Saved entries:
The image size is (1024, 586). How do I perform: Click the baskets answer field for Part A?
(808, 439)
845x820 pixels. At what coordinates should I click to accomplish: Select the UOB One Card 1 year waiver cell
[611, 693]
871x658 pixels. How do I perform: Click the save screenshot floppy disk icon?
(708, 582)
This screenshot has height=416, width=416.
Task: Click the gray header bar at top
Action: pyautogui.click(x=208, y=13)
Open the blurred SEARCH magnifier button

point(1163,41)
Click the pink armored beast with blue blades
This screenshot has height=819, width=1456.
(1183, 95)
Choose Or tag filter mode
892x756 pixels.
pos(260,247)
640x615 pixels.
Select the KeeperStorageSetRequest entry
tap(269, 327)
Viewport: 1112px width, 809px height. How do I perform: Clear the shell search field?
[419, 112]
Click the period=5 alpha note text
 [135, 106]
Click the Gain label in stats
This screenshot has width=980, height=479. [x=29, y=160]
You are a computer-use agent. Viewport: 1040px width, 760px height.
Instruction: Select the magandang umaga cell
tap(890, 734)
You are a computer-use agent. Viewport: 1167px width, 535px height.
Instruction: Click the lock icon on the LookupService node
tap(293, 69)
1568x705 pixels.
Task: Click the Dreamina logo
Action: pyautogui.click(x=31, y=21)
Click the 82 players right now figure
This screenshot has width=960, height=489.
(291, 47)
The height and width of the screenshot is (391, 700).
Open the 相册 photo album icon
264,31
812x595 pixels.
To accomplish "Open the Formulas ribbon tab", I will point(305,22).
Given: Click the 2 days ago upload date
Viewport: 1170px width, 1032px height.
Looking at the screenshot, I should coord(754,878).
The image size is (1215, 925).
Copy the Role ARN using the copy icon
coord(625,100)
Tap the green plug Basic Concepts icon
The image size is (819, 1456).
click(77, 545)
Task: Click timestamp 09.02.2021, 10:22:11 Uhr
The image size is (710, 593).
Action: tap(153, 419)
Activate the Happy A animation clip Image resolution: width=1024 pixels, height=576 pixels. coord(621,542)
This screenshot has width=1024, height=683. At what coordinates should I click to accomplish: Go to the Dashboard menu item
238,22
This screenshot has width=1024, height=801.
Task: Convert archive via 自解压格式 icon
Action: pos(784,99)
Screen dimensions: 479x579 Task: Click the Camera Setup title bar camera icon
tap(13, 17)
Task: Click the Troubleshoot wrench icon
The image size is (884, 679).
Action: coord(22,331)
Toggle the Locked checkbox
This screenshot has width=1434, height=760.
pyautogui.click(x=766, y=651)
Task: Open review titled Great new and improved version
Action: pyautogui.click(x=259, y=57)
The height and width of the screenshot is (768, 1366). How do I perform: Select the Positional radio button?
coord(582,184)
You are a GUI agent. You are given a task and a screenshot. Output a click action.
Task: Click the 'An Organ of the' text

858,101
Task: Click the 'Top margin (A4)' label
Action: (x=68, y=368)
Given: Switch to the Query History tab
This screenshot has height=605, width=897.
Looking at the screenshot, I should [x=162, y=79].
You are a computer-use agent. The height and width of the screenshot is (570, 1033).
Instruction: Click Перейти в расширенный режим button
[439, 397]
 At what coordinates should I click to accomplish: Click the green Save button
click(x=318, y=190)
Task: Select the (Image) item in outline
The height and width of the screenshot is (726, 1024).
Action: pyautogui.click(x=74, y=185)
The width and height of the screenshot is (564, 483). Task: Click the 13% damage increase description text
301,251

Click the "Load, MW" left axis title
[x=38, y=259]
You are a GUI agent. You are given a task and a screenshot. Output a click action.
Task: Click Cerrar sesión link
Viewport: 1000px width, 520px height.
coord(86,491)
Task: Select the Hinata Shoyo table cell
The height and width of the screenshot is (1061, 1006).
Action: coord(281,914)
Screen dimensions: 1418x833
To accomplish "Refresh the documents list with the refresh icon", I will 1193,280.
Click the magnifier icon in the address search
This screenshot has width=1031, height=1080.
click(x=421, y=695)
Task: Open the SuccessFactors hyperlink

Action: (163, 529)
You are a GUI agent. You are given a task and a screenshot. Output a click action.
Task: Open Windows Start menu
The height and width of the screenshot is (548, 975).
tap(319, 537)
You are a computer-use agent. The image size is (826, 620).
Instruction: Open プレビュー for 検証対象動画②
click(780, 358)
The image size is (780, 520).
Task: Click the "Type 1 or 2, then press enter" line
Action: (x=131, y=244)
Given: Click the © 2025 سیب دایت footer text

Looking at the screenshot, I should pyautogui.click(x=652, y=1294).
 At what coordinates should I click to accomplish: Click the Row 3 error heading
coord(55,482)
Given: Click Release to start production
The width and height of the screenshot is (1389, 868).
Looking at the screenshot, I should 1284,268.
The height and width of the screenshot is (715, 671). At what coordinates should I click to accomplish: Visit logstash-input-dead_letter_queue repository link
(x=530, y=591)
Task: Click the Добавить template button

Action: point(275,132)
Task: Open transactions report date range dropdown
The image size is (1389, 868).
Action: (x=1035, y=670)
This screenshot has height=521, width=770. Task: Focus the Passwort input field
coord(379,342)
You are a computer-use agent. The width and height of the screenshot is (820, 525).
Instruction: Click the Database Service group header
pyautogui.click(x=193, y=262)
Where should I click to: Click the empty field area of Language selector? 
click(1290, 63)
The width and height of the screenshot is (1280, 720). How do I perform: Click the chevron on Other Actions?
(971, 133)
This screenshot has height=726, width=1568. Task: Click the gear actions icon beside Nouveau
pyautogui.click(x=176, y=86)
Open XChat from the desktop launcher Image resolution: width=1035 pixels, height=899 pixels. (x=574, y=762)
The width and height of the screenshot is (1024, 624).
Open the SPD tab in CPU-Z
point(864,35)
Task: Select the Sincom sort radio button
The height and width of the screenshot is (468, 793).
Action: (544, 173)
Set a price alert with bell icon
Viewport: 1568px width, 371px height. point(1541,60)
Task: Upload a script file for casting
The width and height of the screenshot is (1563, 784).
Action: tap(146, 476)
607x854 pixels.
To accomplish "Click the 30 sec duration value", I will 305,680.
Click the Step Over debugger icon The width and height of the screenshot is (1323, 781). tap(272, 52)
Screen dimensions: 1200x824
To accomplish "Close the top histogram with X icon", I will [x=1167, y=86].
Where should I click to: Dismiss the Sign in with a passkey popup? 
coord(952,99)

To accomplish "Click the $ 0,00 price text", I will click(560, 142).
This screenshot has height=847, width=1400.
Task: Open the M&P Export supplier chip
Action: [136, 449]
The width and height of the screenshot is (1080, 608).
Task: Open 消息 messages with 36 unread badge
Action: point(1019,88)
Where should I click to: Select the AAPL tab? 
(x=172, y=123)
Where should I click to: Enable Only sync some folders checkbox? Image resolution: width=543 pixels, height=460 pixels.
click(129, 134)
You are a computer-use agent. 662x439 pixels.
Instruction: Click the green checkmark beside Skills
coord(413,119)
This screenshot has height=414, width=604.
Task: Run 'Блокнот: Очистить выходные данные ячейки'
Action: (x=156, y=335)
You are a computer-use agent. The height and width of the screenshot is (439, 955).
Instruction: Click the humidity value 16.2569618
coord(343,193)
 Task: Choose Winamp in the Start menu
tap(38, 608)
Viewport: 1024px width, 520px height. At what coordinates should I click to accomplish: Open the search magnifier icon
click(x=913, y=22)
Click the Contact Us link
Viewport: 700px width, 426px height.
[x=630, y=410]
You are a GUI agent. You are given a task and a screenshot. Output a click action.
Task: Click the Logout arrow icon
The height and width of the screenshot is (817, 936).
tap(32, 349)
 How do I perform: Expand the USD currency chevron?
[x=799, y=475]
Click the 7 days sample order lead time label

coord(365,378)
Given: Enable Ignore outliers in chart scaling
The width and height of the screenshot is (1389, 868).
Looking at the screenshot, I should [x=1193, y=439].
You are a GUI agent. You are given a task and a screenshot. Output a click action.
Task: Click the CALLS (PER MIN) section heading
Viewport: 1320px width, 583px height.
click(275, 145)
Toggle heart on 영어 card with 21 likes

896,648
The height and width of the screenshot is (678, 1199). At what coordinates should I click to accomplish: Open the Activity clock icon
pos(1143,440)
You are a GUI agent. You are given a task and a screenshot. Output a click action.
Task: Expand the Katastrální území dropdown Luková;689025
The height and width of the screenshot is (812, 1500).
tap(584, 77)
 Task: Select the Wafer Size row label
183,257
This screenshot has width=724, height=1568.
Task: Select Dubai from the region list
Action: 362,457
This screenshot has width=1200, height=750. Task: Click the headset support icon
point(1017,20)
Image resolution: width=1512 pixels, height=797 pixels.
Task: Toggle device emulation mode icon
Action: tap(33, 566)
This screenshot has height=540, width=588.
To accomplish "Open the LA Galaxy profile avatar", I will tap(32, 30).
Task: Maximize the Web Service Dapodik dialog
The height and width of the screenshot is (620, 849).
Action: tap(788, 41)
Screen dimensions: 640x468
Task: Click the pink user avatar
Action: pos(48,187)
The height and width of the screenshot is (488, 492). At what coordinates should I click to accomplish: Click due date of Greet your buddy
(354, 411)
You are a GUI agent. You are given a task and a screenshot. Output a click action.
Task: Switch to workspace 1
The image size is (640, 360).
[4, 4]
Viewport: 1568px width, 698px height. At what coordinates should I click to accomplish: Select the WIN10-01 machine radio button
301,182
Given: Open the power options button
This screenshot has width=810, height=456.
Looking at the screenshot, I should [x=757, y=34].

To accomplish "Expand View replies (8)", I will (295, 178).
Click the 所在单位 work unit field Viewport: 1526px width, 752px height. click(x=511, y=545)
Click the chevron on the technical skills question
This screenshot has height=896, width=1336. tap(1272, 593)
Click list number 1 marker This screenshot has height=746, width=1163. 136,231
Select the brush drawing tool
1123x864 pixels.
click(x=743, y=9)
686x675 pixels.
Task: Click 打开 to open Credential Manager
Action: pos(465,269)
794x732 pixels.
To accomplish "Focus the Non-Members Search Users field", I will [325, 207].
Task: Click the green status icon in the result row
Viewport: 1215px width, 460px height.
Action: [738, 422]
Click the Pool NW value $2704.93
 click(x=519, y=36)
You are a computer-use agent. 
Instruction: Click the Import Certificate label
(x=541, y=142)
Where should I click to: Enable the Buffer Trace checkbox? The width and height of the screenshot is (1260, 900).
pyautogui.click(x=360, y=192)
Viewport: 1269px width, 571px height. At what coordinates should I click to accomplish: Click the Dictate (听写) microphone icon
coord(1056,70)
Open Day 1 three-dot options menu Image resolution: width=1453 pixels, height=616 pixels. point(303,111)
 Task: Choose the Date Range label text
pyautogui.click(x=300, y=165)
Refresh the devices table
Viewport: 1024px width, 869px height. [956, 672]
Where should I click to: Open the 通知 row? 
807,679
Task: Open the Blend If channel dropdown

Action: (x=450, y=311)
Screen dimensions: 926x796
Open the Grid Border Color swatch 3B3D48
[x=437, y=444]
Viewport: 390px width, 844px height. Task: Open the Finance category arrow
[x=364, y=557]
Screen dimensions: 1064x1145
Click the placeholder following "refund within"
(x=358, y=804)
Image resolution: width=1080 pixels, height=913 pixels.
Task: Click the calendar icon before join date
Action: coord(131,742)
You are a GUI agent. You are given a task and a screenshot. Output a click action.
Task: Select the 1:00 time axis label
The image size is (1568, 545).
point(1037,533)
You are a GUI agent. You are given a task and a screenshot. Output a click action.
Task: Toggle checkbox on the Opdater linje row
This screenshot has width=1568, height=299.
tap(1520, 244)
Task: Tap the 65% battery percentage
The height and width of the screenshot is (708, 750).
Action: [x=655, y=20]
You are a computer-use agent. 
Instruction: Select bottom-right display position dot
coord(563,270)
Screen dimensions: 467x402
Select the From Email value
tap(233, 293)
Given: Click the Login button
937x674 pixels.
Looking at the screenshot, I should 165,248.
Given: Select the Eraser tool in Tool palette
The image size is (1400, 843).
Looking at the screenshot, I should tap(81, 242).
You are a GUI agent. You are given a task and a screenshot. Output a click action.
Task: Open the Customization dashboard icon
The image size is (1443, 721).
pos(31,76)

> [Problem details]:
Return every line holding the word "options" from the records.

> [Your solution]:
Given: Open the power options button
Open Day 1 three-dot options menu Image resolution: width=1453 pixels, height=616 pixels. point(303,111)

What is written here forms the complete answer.